In an announcement this morning, exactly one year after the Supreme Court of the United States ruled to legalize same-sex marriage, President Obama has designated the Stonewall Inn in New York City as the first National Park Service monument dedicated to the battle, courage, and resilience of LGBT Americans.
The area that will fall under the protection of the national monument designation, which includes: The Inn itself, as well as Christopher Park, located across from the Stonewall Inn in Greenwich Village. The two locations have long stood as iconic landmarks for the LGBT community and continue to be a gathering place for demonstrations.
The significance of Stonewall as the centerpiece to the new national monument goes back to the Stonewall riots of 1969. On June 28, 1969, police raided the Stonewall Inn in an effort to enforce a law that, at the time, prohibited the sale of alcohol to homosexuals.
In addition to the new national monument designation, the White House has released a video, narrated by President Obama, that discusses the historical significance of this landmark.
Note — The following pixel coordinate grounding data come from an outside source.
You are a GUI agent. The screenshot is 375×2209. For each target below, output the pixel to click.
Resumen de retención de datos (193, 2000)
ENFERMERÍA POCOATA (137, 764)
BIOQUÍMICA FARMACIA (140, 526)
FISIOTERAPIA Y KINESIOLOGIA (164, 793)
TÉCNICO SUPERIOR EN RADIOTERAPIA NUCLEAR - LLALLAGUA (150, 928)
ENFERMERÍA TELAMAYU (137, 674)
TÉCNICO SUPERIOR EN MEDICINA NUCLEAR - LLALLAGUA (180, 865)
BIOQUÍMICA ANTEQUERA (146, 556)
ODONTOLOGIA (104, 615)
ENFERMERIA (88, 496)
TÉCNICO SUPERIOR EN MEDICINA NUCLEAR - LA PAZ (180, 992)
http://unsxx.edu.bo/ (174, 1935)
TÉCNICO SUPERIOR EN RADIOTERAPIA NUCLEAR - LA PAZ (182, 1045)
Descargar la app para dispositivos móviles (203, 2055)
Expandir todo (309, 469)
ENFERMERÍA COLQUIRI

“I’m designating the Stonewall National Monument as the newest addition to America’s National Park System. Stonewall will be our first national monument to tell the story of the struggle for LGBT rights. I believe our national parks should reflect the full story of our country, the richness and diversity and uniquely American spirit that has always defined us. That we are stronger together. That out of many, we are one.” – President Obama
The video also addresses the recent attack on the Pulse nightclub in Orlando.
The White House also stated in a release:
“Although the LGBT civil rights movement has made significant progress in the pursuit of equal rights and protections under the law, there is still more work to do. As seen two weeks ago in Orlando, FL, LGBT Americans continue to face acts of violence, discrimination, and hate. LGBT people of color are especially at risk. The Administration is committed to continuing the fight for dignity, acceptance and equal rights for all Americans — no matter who they are or who they love.”